A past-president of the Peter Pan Lawn Bowling Club, Strong says he enjoyed competing, both locally and nationally.
He is vice-president for Eastern Canada of the Canadian Merchant Navy Veterans Association.
In 2012, he received a Queen’s Diamond Jubilee Medal for his contributions to the Canadian Merchant Navy. He’s on the board of directors of the Crow’s Nest and is a member of the men’s association at St. Augustine’s Church.
Strong has two children and three grandchildren. His wife died in 1997. He moved into a condo in the east end of St. John’s a few years ago and no longer has a garden to tend to.
He’s had some heart-related health battles over the years, he says, and the arthritis in his hands makes it difficult to write and type. These are some of the reasons he’s decided it’s time to retire his weekly column.
Strong says he’ll miss writing and the letters, emails and telephone calls that he frequently gets from his readers.
While his column has ended, his familiar face will likely continue to turn heads in supermarkets and other public places as people approach him for a bit of advice or to share a story or two. He’s fine with that, he says.
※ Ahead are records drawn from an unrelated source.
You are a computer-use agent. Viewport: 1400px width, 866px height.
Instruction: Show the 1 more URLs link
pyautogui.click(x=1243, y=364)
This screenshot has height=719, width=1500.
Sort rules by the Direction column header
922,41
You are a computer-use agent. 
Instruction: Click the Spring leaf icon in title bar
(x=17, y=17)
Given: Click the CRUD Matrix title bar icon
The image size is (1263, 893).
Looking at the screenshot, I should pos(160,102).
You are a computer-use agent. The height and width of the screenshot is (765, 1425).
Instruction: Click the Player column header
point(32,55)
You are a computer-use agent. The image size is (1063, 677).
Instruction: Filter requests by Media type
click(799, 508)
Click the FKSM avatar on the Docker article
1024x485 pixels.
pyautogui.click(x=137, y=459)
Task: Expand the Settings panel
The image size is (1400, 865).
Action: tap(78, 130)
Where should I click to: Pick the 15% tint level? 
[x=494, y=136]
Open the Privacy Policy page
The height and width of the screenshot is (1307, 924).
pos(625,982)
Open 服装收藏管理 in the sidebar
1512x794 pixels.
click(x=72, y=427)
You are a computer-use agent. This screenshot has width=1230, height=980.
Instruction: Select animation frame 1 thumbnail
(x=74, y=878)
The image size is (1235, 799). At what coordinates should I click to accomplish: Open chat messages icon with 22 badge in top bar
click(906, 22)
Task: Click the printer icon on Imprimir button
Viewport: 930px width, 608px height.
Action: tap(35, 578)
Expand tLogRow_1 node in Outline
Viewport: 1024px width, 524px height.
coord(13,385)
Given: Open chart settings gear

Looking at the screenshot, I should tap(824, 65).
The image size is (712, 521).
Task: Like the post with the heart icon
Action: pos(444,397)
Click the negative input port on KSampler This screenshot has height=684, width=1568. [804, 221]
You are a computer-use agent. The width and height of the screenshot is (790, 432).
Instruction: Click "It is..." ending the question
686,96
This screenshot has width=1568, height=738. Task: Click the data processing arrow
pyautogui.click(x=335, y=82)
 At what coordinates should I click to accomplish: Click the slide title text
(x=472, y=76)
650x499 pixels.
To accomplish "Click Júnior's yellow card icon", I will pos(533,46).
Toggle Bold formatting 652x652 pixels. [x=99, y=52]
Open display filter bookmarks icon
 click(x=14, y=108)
One avid reader and gardener showed up at Strong’s apartment just as this interview was about to start, carrying a plastic bag with two onions the size of turnips.
Paul Clark and Strong were once neighbours. Strong’s column is the first thing Clark reads when he gets his Telegram on Saturday.
When asked about the giant onions, Clark said his friend David Soper grew them and wanted to share some with Strong, who recently wrote about the subject.
“Jack’s column is always in season and is always professional. I will certainly miss it,” Clark said.
Strong, who heads to Florida for several weeks today, may be retiring his column, but that doesn’t mean he’s ruled out future writing projects.
“I’ve been asked to write a book. That was two or three years ago. But I don’t know. I don’t know,” he says reluctantly.